TEXT SECTION ▸
##########
Monday, August 22, 2005

Big props for the mad hops up in here, Torn Slatterns and Nugget Ranchers

Too bad
Madonna was released from the hospital after suffering numerous fractures from a bad riding fall. Sadly, this is the closest thing Madonna has had to a big hit in a long time.

After an investigation, horse experts have determined the reason the horse bucked Madonna. The night before, the horse had rented “Swept Away.”

Madonna was released from the hospital after suffering numerous fractures from a bad riding fall. Her riding friends first thought Madonna was just acting like she was hurt, then they remembered, oh yeah, she can’t act. She must be hurt.

Madonna fell so hard it temporarily knocked out her phony British accent.

New and improved
Bowflex has come out with the new Bowflex Revolution. It has over 135 different exercises you can do. And, more importantly, you can hang three times as many clothes on it.

Not good
The Kansas City Royals lost 19 games in a row. Just three away from the American League losing streak record 21. Three loses is nothing for them, the Royals once lost three games during a doubleheader.
##########
ENTRIES PROVIDED ▸

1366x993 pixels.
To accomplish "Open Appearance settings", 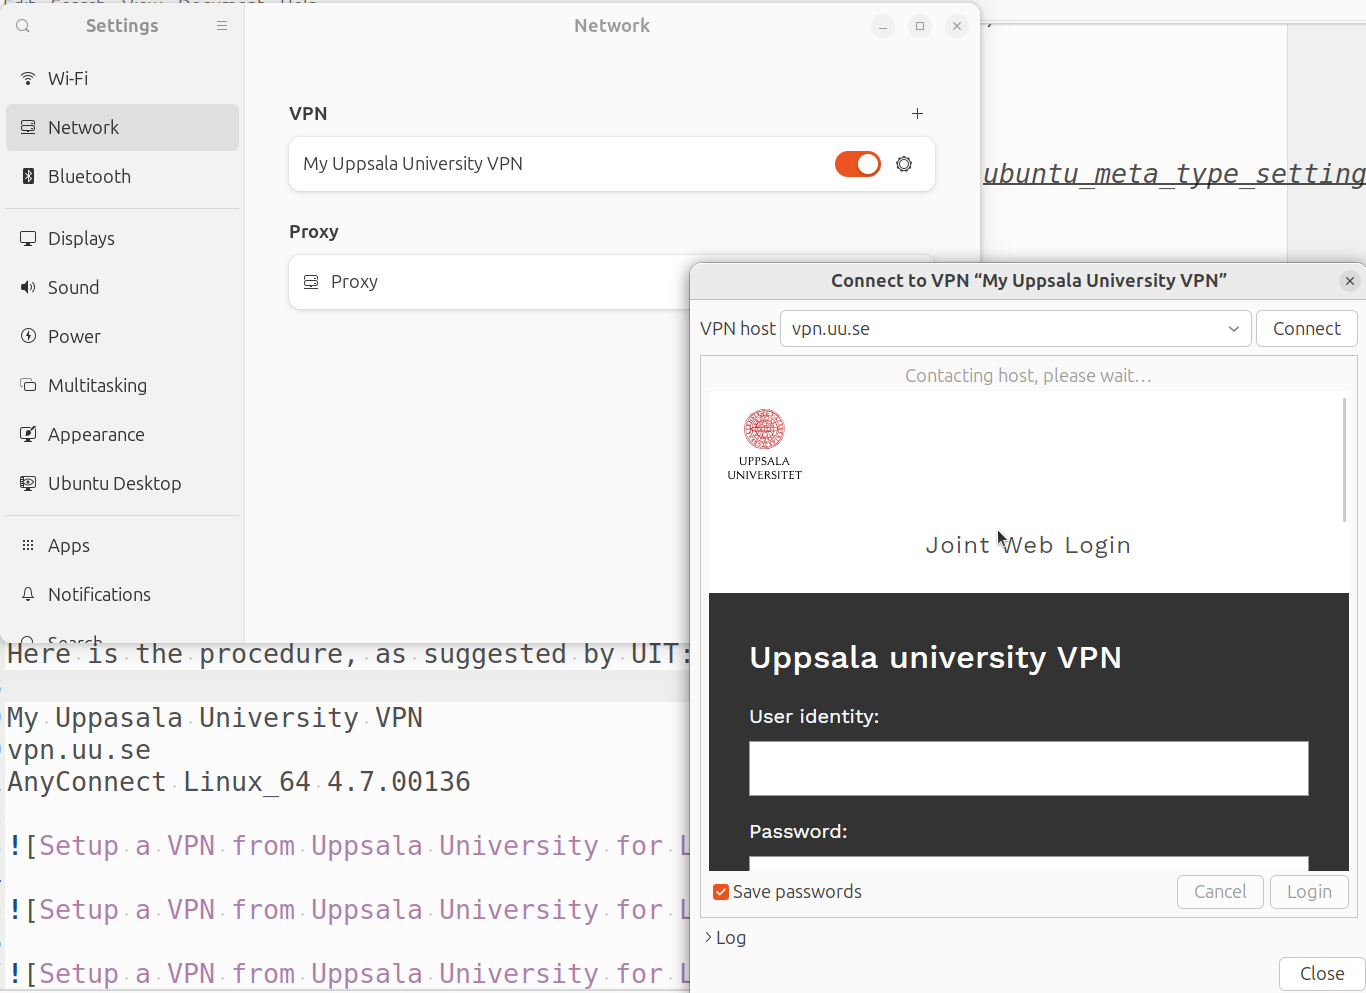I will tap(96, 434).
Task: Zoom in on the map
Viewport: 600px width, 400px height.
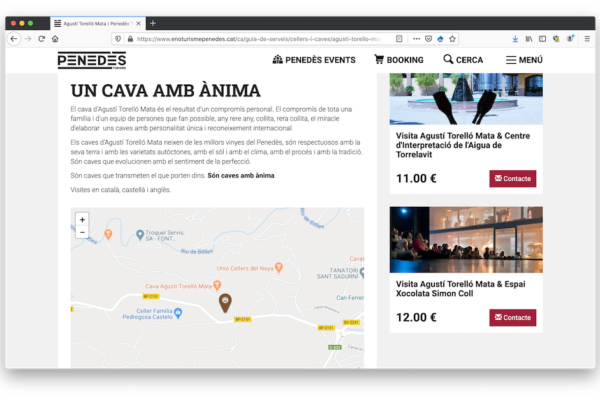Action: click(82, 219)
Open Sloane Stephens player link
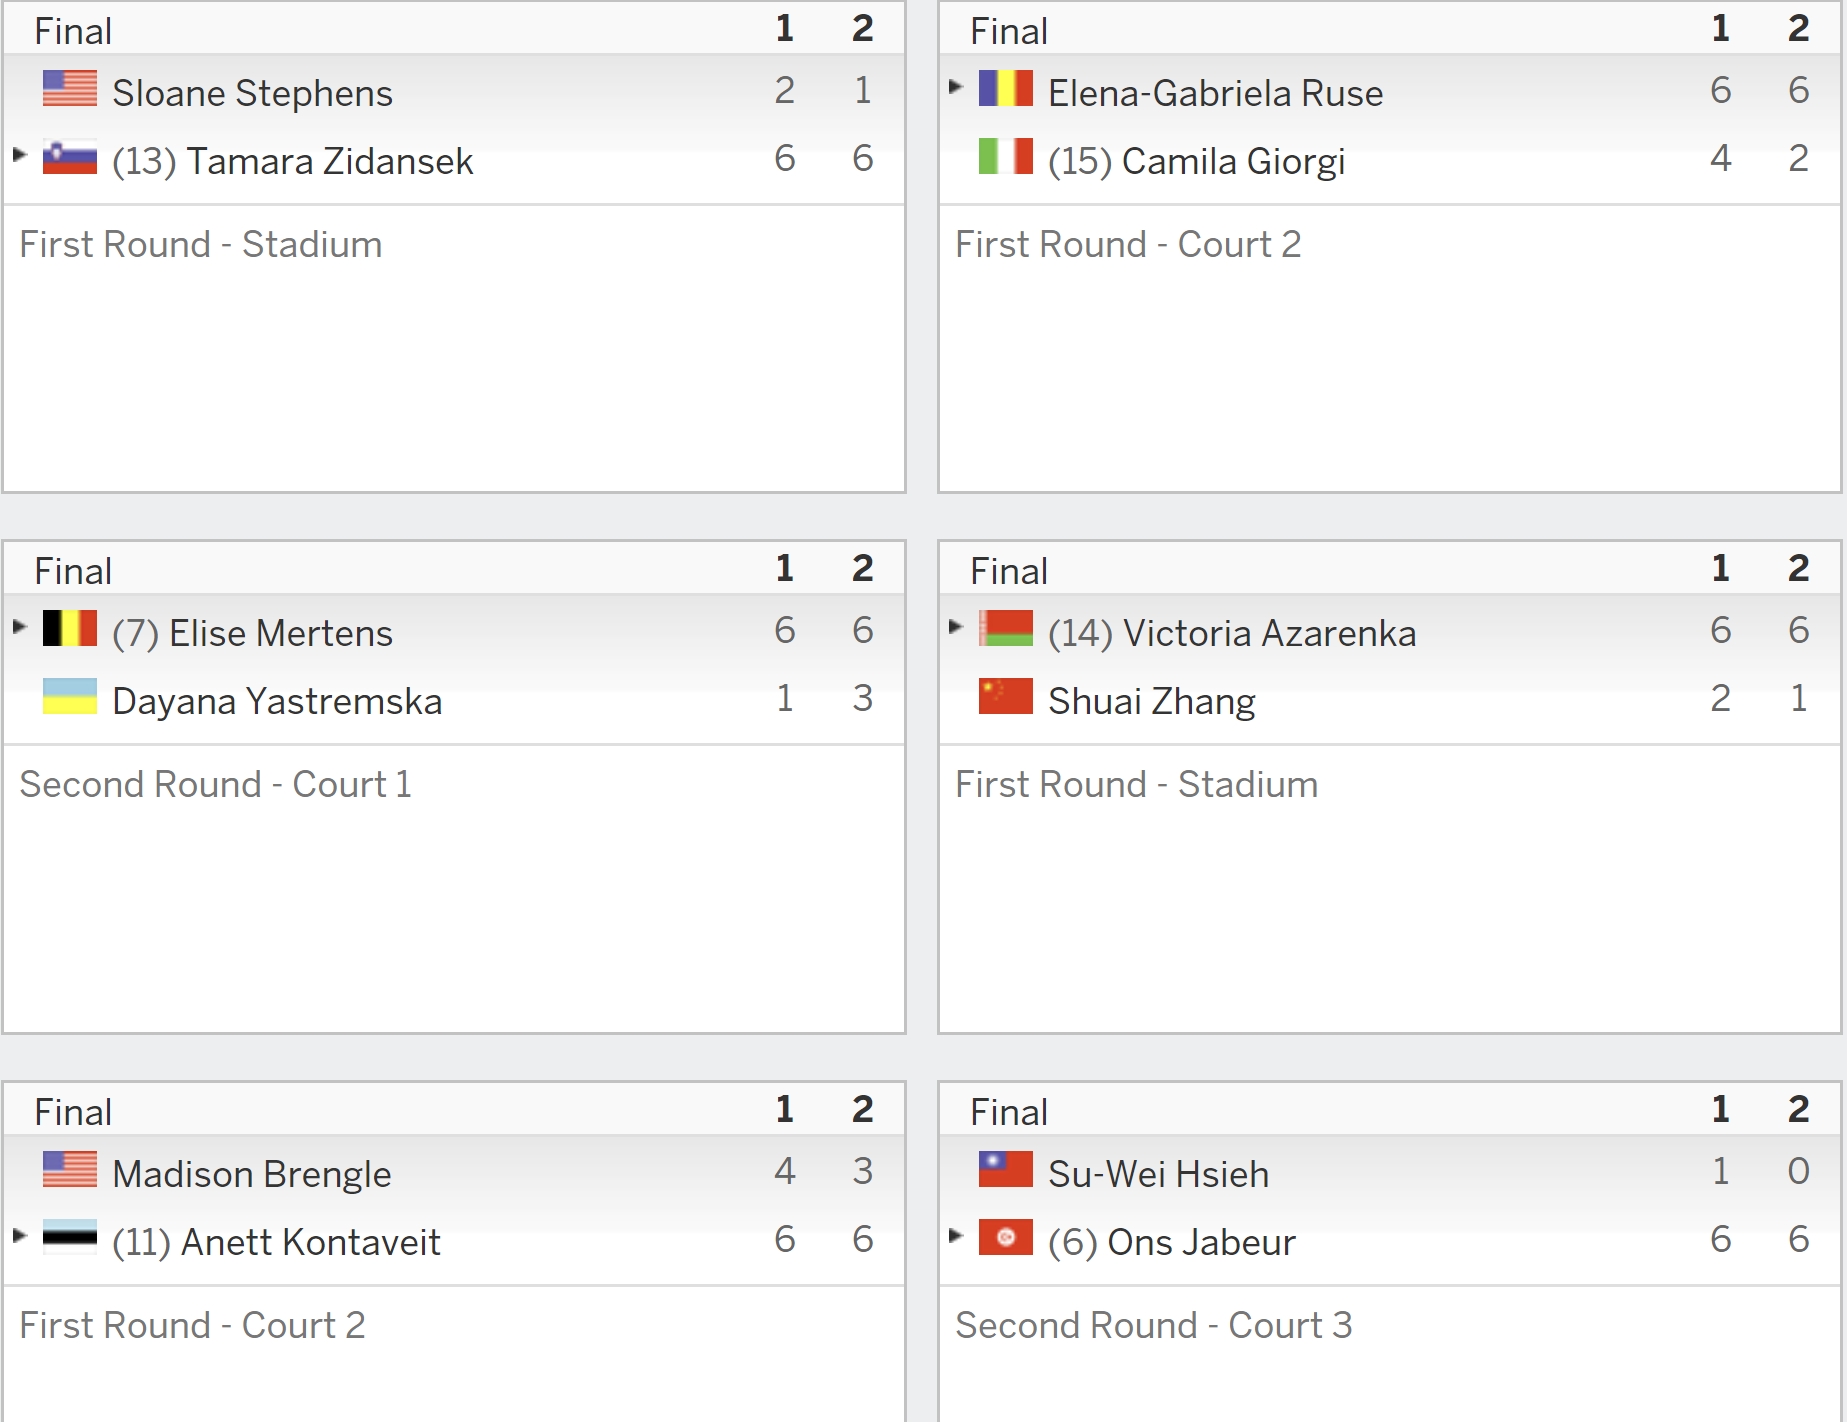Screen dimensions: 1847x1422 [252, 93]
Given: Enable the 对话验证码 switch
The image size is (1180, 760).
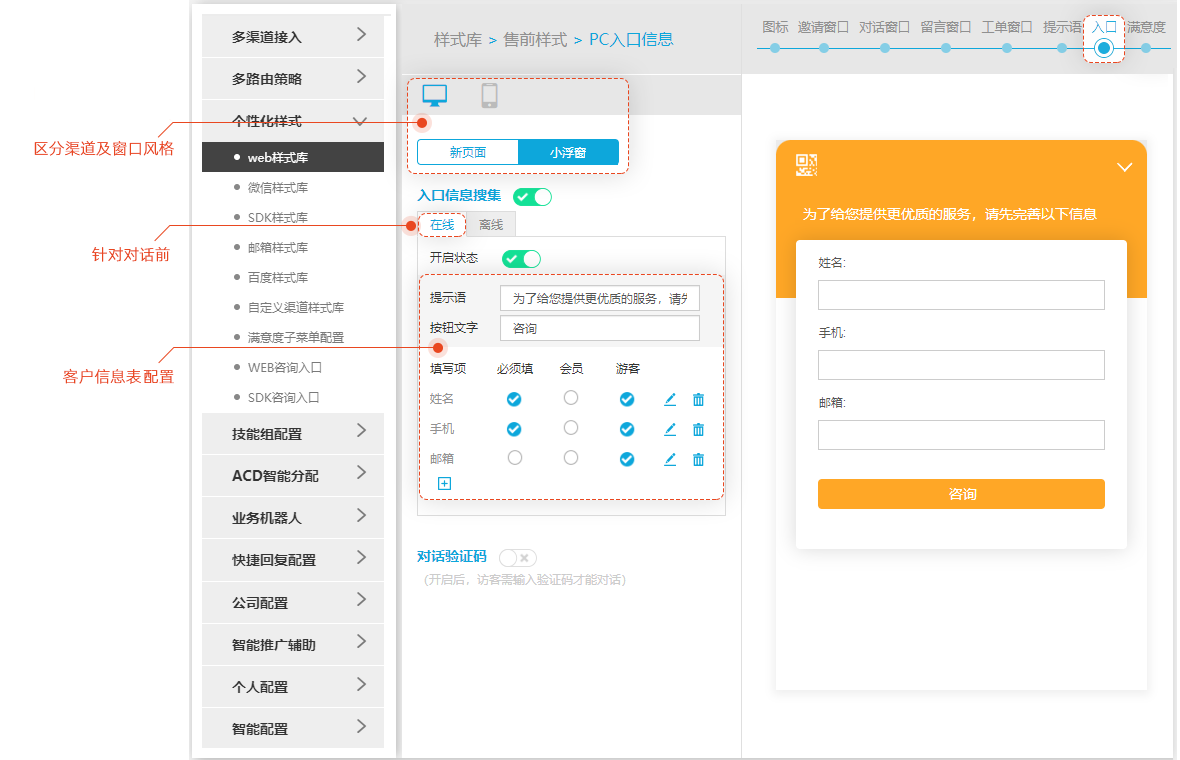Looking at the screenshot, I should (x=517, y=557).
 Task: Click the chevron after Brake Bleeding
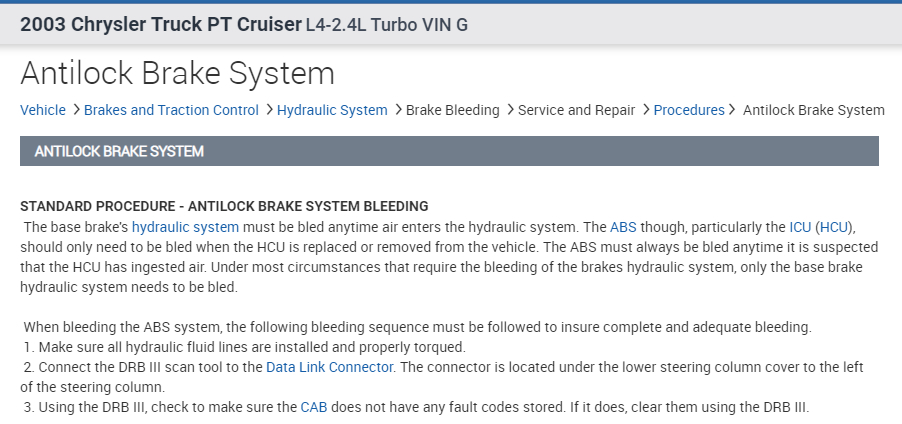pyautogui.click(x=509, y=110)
##########
ACTIVITY 1 ▸
In the joke post, rewrite the part that opens with the words containing "Madonna fell so" and closes with "clothes on it.", switching "clothes" to "towels".
ACTIVITY 2 ▸
Proceed with the joke post, starting right after its last sentence.
The records were taken from a different source than the text.

TASK RESULT 1 ▸
Madonna fell so hard it temporarily knocked out her phony British accent.

New and improved
Bowflex has come out with the new Bowflex Revolution. It has over 135 different exercises you can do. And, more importantly, you can hang three times as many towels on it.

TASK RESULT 2 ▸
They don’t just stink, they stink Royally.

The Kansas City Royals ended their losing streak at 19 games in a row. Apparently President Bush isn’t the only person who decided to take the entire month off.

The Kansas City Royals ended their losing streak at 19 games in a row. How bad are the Royals? On hot days, fans go to the game just to feel the breeze generated from when they suck.

The Kansas City Royals lost 19 games in a row. If the Royals lose many more they’ll have no choice but to appoint Pauly Shore as their mascot.

As low as it gets
On his show “Minding the Store” Pauly Shore confesses he is a sex addict and said he used to partake in sex with groupies. When asked to comment, one of Pauly’s former sex partners suddenly screamed; “Oh my god, I was a groupie for Pauly Shore.”


Whoa
Bill Clinton turned 59 last week. He celebrated by turning a 69.

Horse with no name
The CDC is on the lookout for a batch of heroin that contains a harmful additive. As opposed to that healthy and natural heroin that’s normally out there.

You don’t want those heroin addicts to take anything that’s bad for them, you know what health nuts they are. “Hey, before I inject this rusty needle into my eyeball, how do I know this heroin doesn’t have additives?”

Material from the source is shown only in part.